### TRECHO DO DOCUMENTO
Boaventura de
Sousa Santos discute várias perspectivas aplicáveis a diversos contextos
sociais atuais no Brasil, sendo um deles a política pública de cotas raciais nas
universidades. Há pouco mais de 5 anos, o STF (Supremo Tribunal Federal) deu
validade à adoção da política de cotas raciais nas instituições de ensino superior
do país por meio de um julgado do DEM contra o sistema de adoção de cotas da
Universidade de Brasília, no qual o sistema da UnB tornou-se válido.
Analisando
esse julgado sob a ótica de Boaventura, podemos tecer diversos argumentos e
visões sobre as cotas raciais.
Para começar,
é necessário que se destaque a diferença entre a igualdade material e a
igualdade formal. As cotas realizam a igualdade material, que seria ampliar as oportunidades
dos grupos menos favorecidos de modo a igualá-las as do restante da população.
Visto que existe uma desigualdade histórica e discriminatória racial no Brasil –
não houve política pública de reintegração do negro na sociedade e a inserção
dele no mercado de trabalho quando houve a abolição da escravidão – a igualdade
formal, que seria a igualdade de todos perante a lei (no âmbito jurídico), não
poderia dar aos negros e índios as oportunidades “adequadas e suficientes” de
ingresso no ensino superior. Assim, torna-se necessária a adoção da política de
cotas.
######
### MATERIAL FORNECIDO
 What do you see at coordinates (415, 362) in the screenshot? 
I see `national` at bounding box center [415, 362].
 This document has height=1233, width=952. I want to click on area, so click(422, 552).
######
TAREFAS>
A) Liste todas as siglas que aparecem no texto sobre cotas raciais.
B) Retome o texto sobre cotas raciais do ponto em que ele para e dê continuidade a ele.
Os dados são um material à parte, independente do texto.

RESPOSTAS ESCRITAS>
A) STF, DEM, UnB

B)
Boaventura
discute a tensão dialética entre a emancipação (lutas sociais) e a regulação
(controle social). Para ele, essa tensão dialética deve ser recuperada e é
justamente nela que a modernidade vai se constituir. A emancipação deve estar
dentro da regulação, ou seja, dentro do direito, e em determinado momento esses
dois conceitos passam a convergir. A perspectiva desse autor é a de que se
possa ocupar o direito com perspectivas emancipatórias, ou seja, as lutas
sociais só surtirão efeitos se estiverem dentro dessa regulação, desse controle
social, que nada mais é que o direito. Portanto, a validação da política
pública de cotas raciais pelo STF é justamente a inclusão dessa luta social na
regulação, pois ela passa a fazer parte do Estado e do direito, legitimando-a
sob a ótica do direito. E é isso que Boaventura quer nos fazer enxergar na
tensão dialética entre a emancipação e a regulação.
Boaventura
propõe a perspectiva do direito como zona de contato com quatro formas de
existência nessas zonas de contato – violência, coexistência, reconciliação e
convivialidade. Nesse caso, a universidade seria importante pra fazer a ponte
entre essas zonas de contato e promover a convivialidade – saber lidar com a convivência
intercultural de modo a desenvolver a tolerância.
Além disso, a
política de cotas pode promover o diálogo intercultural de Boaventura, a ideia
da concepção de direitos humanos mestiço, o cruzamento de culturas já que ele
trabalha com a ideia de que todas as culturas são incompletas. Ele propõe pensar
em experiências possíveis e na mobilização do direito no hemisfério sul como
uma possibilidade de mudança social.
Conclui-se que
as cotas apenas iniciam a solução desse problema da exclusão social e é uma
medida transitória por não termos recursos estruturais para mudanças efetivas.
Entretanto, para Boaventura, esse é o germe da sociologia das emergências, não
é a solução efetiva, mas o ponto de partida. Não é a emancipação em si, mas o
instrumento de mudança.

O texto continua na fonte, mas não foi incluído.